Görev Yönergeleri =>
- a) Etimoloji üzerine metinden, "Latin lisanına 1175" sözlerinin geçtiği yerden başlayıp "bir parçana dönüşüyor." sözlerinden sonra duran bölümü hiç değiştirmeden yazın.
- b) Etimoloji üzerine metinde ἔτυμος (êtimos) kelimesine verilen anlamları sıralayın.
- c) Etimoloji üzerine metni son cümlesinden sonra sürdürün.

Metin Parçası =>
========================================================================
Madem bir dil kitabı hazırlıyorum, şu ana kadar lafını çok ettiğim, kapalı muhabbetlerde gündeme çok getirdiğim etimoloji kelimesini burada açmak istiyorum, yani önsözün içinde. Evet, etimoloji aslında önsözün tâ kendisidir diyorum. Bu sefer böyle, en azından.
Latin lisanına 1175 senesinde, hatta biraz daha evvel Etymologiae biçiminde giriyor, Isidore de Séville’in eserinde, bilahare Eski Fransızca’ya ve ne hikmetse fazladan bir harf alarak –h– ethimologie olarak geçiyor. 1170-1190 arası bir yerlerdeyiz. Latin diline sokan kişi Varron ve bu kelimeyi Eski Yunanca ἐτυμολογία (êtimologîa) kelimesinden alıyor, aslında ödünç alıyor, niyeti bu, ancak bir kere ödünç aldığın zaman, artık o senin bir parçana dönüşüyor.
Mürekkep bir kelime: ἔτυμος (êtimos): Hakikî, gerçek, gerçeğe çok uygun, anlamları var ve bu kelimeden türeyen birkaç kelime vermemde sakınca yok: êtâzo fiili kanıtlamak, test etmek; êteôn kelimesi “aslında, gerçekte” anlamında. Logos kelimesine ise aşağıda geleceğiz ancak dar anlamını burada verebiliriz: Kelâm, söz. Etimoloji kelimesini birebir çevirirsek “hakikatin incelenmesi” anlamına gelir.
Ἐτεός à Latince ens, entis kelimeleri olarak anlamındadır ve Yunanca vn (ôn), ontoV (on) ve onta (ónta) kelimelerine denk düşer: Mevcut olan, olan, gerçek olan eşya, ousia (usía) kelimesi ise öz, varlık, gerçeklik anlamlarına gelir. Etéós formunun eski bir önek olduğu var sayılabilir: se– ve “kendinde olarak, kendi öz varlığında” anlamındadır. Buradan yola çıkıldığında “inkâr edilemez olan, gerçek, hakikat” anlamındadır. Aynı temelde Sanskritçe satya kelimesi “hakiki, gerçek”, Latince sons, sontis “sebebi olarak”; sonticus sıfatı “hakikî, gerçek, ciddi sebep – évidence.”
Etimoloji kelimesi, dilbilimde kelimelerin ve kavramların kökenini ve tarihini inceleyen bilim dalı diye kısaltılarak açıklanabilir. Birazdan etimoloji kelimesinin ikinci bölümüne (parça da denebilir) geleceḡim. Orada çok büyüleniyorum ve derine inmek istiyorum ancak bu bir önsöz ve kısa tutmam gerektiğini kendime ihtar ediyorum. Öyle de yapıyorum.
========================================================================
Toplanan Veriler =>
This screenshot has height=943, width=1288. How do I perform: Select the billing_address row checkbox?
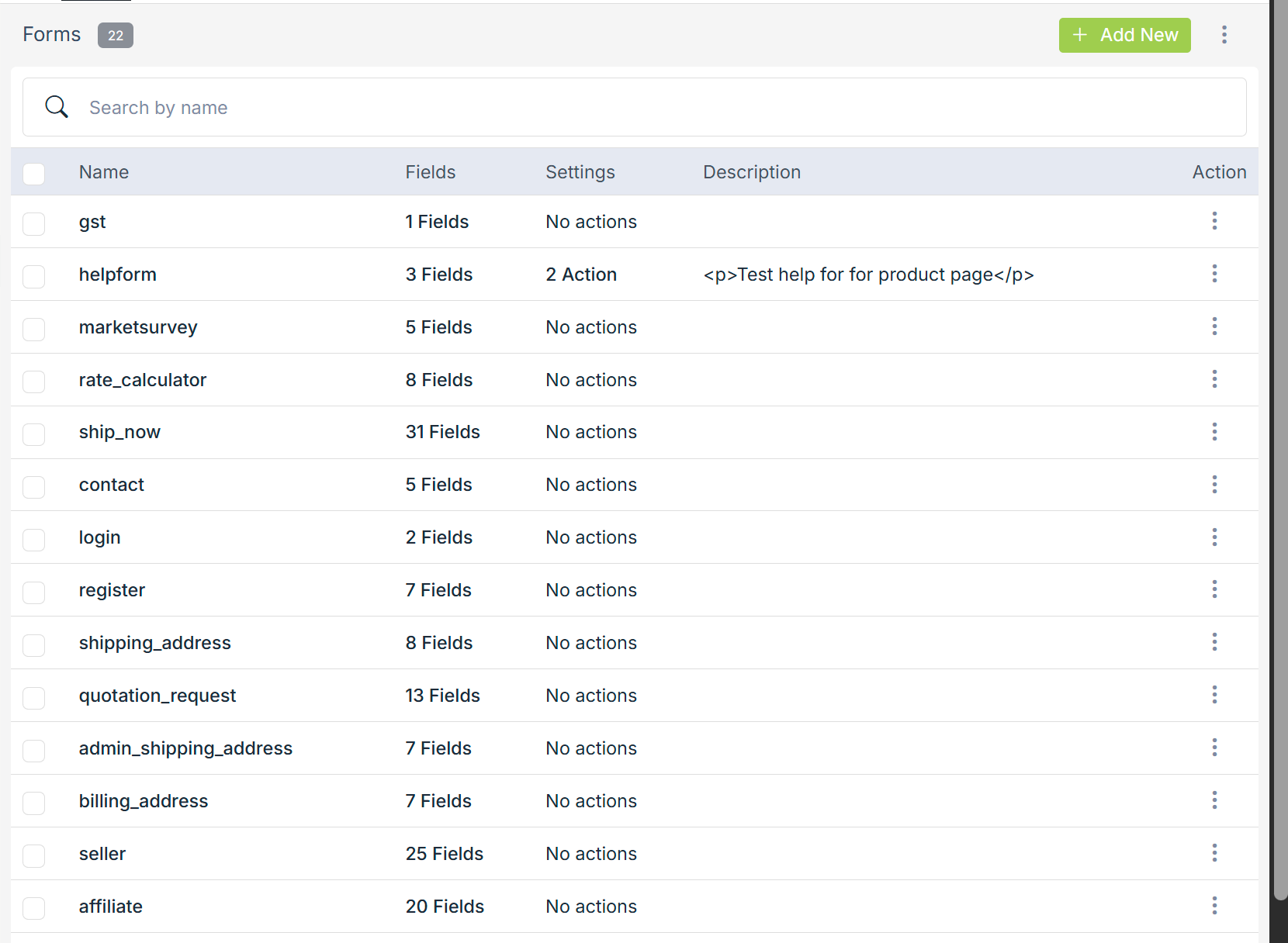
========================================================================
Beklenen Sonuçlar =>
- a)
Latin lisanına 1175 senesinde, hatta biraz daha evvel Etymologiae biçiminde giriyor, Isidore de Séville’in eserinde, bilahare Eski Fransızca’ya ve ne hikmetse fazladan bir harf alarak –h– ethimologie olarak geçiyor. 1170-1190 arası bir yerlerdeyiz. Latin diline sokan kişi Varron ve bu kelimeyi Eski Yunanca ἐτυμολογία (êtimologîa) kelimesinden alıyor, aslında ödünç alıyor, niyeti bu, ancak bir kere ödünç aldığın zaman, artık o senin bir parçana dönüşüyor.

- b)
- Hakikî
- gerçek
- gerçeğe çok uygun

- c)
Kelimelerin bir zekâları (ruhlarından başka) vardır nev’inden sert bir ikinci giriş yapsam olur mu? Yunanca “logos” kelimesinin neredeyse her anlamda kullanılabildiğini iddia edebilirim. Örneklendirme ihtiyacım var:
Ἐν ἀρχῇ ἦν ὁ λόγος, καὶ ὁ λόγος ἦν πρὸς τὸν θεόν, καὶ θεὸς ἦν ὁ λόγος.
“Başlangıçta kelâm vardı ve kelâm Allah’la beraberdi ve Kelam Allah’tı.” (Yuhanna İncili 1).
Bu biblik metinde (Yuhanna’nın İncili) logos kelimesi, “Kelâm” (Allah Kelâmı da diyebilirsiniz) yani söz, laf, parola, kelime vs. anlamlarında.
Bu giriş, ikinci asrın iyi tahsilli ve kültürlü Yunanlar’ı için anlamlı ve anlaşılır bir ifadeydi. Lôgos’un oraya çok yakıştıḡını gördüler ve sevdiler.
Καὶ ὁ λόγος σὰρξ ἐγένετο, καὶ ἐσκήνωσεν ἐν ἡμῖν – καὶ ἐθεασάμεθα τὴν δόξαν αὐτοῦ, δόξαν ὡς μονογενοῦς παρὰ πατρός – πλήρης χάριτος καὶ ἀληθείας.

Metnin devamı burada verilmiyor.